L’escroquerie est une infraction instantanée dont le délai de prescription ne saurait commencer à courir à compter de la découverte des faits mais bien à compter de la commission même de l’escroquerie [1].

Dans le cas d’espèce, les plaignant avaient été contactés en septembre 1998 par un conseiller financier qui, avec l’assistance d’un notaire, les avaient déterminés, en les persuadant qu’ils bénéficieraient des avantages fiscaux résultant de la loi « Perissol » et de la loi sur les monuments historiques, à acquérir, le 31 décembre 1998, un bien immobilier inscrit à l’inventaire supplémentaire des monuments historiques.

Le 9 juin 2000, un redressement fiscal leur a été notifié dont le bien-fondé a été confirmé le 30 novembre 2004 par le Tribunal administratif.

Il a ainsi été jugé que leur acquisition relevait en réalité d’un régime fiscal qui n’entrait dans les prévisions d’aucune de ces deux lois.

Les plaignants soutenaient n’avoir pris conscience de l’escroquerie dont ils ont été victimes qu’à compter de la notification du redressement fiscal le 9 juin 2000.

Dans son arrêt du 8 septembre 2010, la Cour de cassation a, toutefois, rappelé que l’escroquerie « infraction instantanée dont le point de départ du délai de prescription ne saurait être retardé à la date où le bien acquis a été donné à bail, à celle où les emprunts contractés pour financer l’opération ont été remboursés ou encore à celle où les parties civiles soutiennent avoir eu connaissance du délit, la chambre de l’instruction a fait l’exacte application de l’article 8 du Code de Procédure Pénale. »

Dans cet arrêt, elle a ainsi jugé que « l’escroquerie étant un délit instantané, la prescription court à compter de la remise des fonds ou de la dernière des remises successives en cas de tout indivisible » et « qu’il est dès lors indifférent de s’attacher à la connaissance du caractère frauduleux qui aurait été révélé aux parties civiles par la notification de redressements fiscaux en juin 2000, voire par la décision rendue par le tribunal administratif le novembre 2004. »

Il est, cependant, à noter que si le délai de prescription de l’escroquerie ne saurait commencer à courir à compter de la découverte des faits mais à compter de la commission même de l’escroquerie, la prescription ne commence, en revanche, à courir « qu’à partir de la dernière remise lorsque les manœuvres frauduleuses constituent, non pas une série d’escroqueries distinctes, mais une opération délictueuse unique. »

———

§ **Consigne de l'exercice**
Poursuivez, s'il vous plaît, le texte sur la prescription de l'escroquerie à partir de sa dernière phrase.

§ **Données affichées**

———

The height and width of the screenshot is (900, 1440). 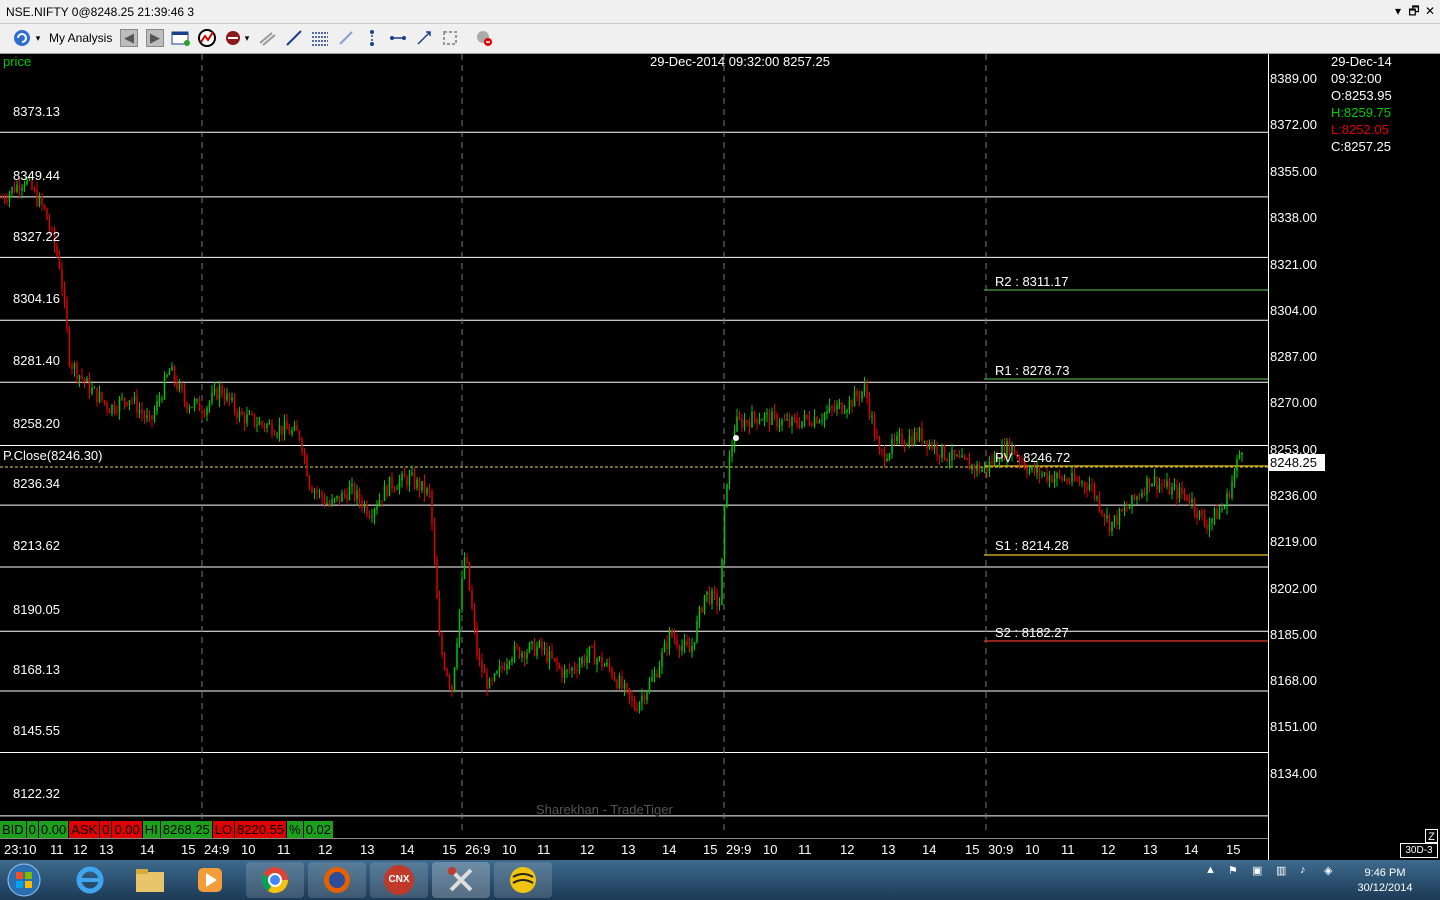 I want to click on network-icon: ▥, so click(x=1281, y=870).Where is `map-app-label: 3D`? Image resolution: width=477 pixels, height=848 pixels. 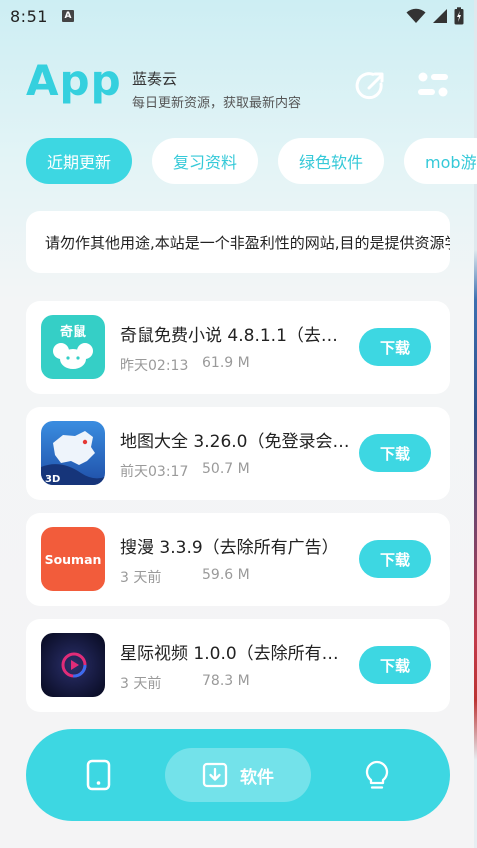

———

§ **Réponse à rédiger**
C’est ainsi que dans ce même arrêt du 8 septembre 2010 la Cour de cassation a jugé « qu’en tout état de cause, la prescription en matière d’escroquerie ne commence à courir qu’à la date de la dernière remise lorsque les manœuvres frauduleuses constituent une opération délictueuse unique ou forment un tout indivisible ; qu’en l’espèce, l’obtention de l’avantage fiscal que faisaient miroiter les prévenus aux parties civiles supposait, outre l’achat d’un lot immobilier et la réalisation de travaux d’aménagement, un financement par emprunt bancaire et la conclusion d’un bail commercial dont les loyers étaient supposés couvrir les frais de remboursement de l’emprunt ; qu’en conséquence, la prescription ne pouvait courir qu’à compter du dernier versement fait par les parties civiles pour rembourser les prêts contractés qu’ainsi, en refusant de retarder le point de départ de la prescription à cette date au motif que les contrats de prêt conclu seraient détachables de toute l’opération, la chambre de l’instruction a violé les articles 8 du code de procédure pénale et 313-1 du code pénal. »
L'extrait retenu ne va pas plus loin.